[Collected data entries]
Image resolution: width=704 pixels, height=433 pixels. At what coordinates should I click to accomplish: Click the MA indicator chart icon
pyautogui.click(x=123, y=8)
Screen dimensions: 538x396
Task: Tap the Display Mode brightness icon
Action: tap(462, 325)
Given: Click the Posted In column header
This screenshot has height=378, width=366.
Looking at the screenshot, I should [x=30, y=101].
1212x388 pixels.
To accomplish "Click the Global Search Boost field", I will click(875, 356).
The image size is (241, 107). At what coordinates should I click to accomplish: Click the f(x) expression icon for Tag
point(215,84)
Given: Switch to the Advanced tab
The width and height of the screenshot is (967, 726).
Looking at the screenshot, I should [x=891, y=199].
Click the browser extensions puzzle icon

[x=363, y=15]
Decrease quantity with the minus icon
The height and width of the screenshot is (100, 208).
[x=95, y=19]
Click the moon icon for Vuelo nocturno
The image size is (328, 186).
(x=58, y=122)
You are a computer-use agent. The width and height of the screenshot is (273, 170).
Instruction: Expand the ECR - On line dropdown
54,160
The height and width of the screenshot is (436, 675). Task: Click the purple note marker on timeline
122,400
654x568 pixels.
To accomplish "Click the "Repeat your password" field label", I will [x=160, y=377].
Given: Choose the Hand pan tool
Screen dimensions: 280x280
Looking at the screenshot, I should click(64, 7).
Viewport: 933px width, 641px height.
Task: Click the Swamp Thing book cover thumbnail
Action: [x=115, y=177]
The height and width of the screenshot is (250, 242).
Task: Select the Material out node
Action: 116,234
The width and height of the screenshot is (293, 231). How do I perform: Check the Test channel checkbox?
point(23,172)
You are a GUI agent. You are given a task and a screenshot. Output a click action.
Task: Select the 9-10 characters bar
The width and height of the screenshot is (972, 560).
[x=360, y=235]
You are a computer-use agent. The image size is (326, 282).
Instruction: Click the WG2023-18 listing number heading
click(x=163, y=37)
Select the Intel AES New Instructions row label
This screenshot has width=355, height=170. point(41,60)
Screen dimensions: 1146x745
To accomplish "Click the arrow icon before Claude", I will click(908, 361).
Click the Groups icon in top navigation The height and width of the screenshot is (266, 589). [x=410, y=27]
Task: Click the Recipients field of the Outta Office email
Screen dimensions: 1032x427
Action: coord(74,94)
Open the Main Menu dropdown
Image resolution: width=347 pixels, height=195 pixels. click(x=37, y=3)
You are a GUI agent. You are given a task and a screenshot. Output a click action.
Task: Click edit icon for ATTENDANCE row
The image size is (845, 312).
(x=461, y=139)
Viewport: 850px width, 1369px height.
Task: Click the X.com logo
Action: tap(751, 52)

**Task goal:** Across the entries above, how many lines include the word "field"? Give only the number.

**Task result:** 3